-- THE DATA follows --

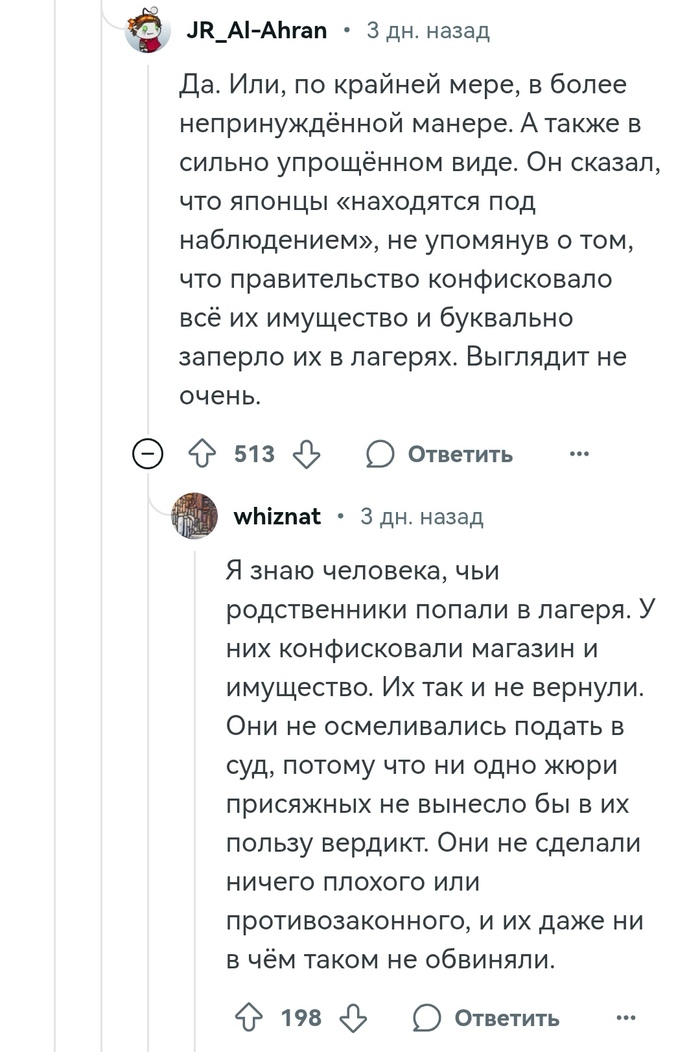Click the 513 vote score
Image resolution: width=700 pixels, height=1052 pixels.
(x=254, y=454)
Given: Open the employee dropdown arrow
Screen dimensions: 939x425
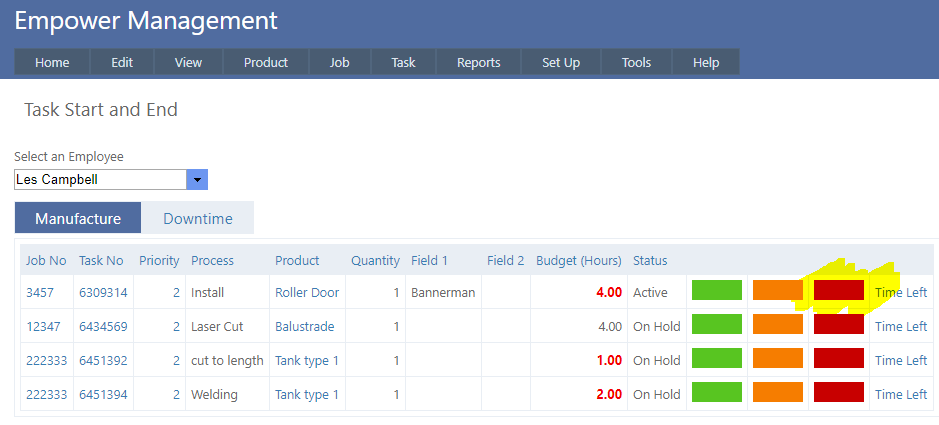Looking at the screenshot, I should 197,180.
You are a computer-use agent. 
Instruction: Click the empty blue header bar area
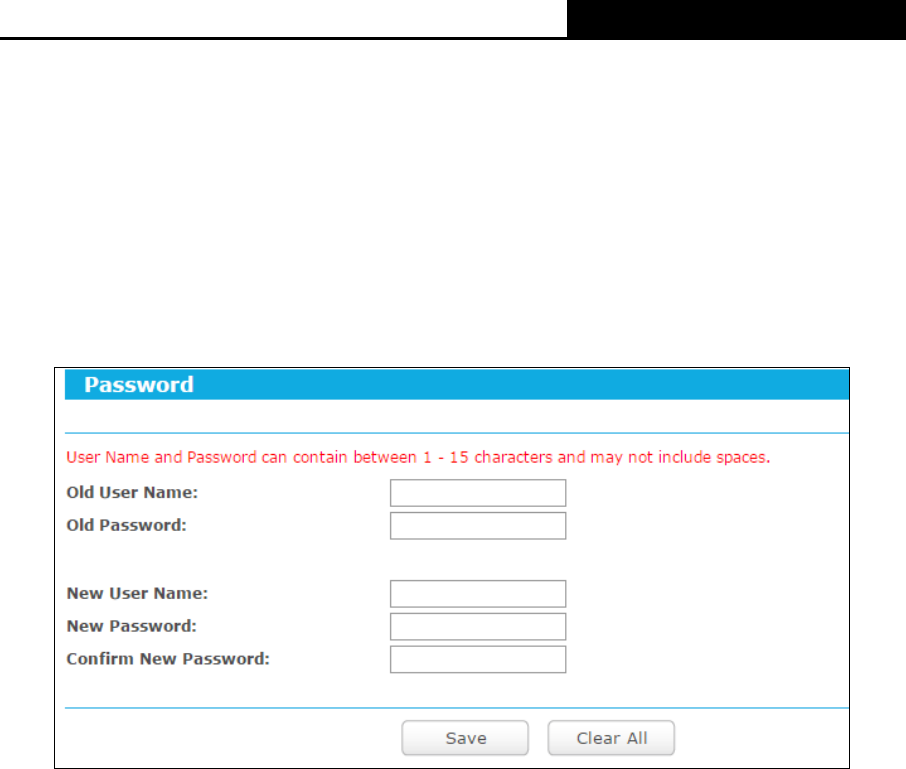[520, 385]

-- THE DATA concluded --

EXERCISE PROMPT
Take the lines from the one that contains "Screen dimensions: 939x425" down to the last line of the listing above, both included, and set them down exactly, leaving out pictures.

TASK SOLUTION
Screen dimensions: 939x425
Looking at the screenshot, I should 197,180.
You are a computer-use agent. 
Instruction: Click the empty blue header bar area
[520, 385]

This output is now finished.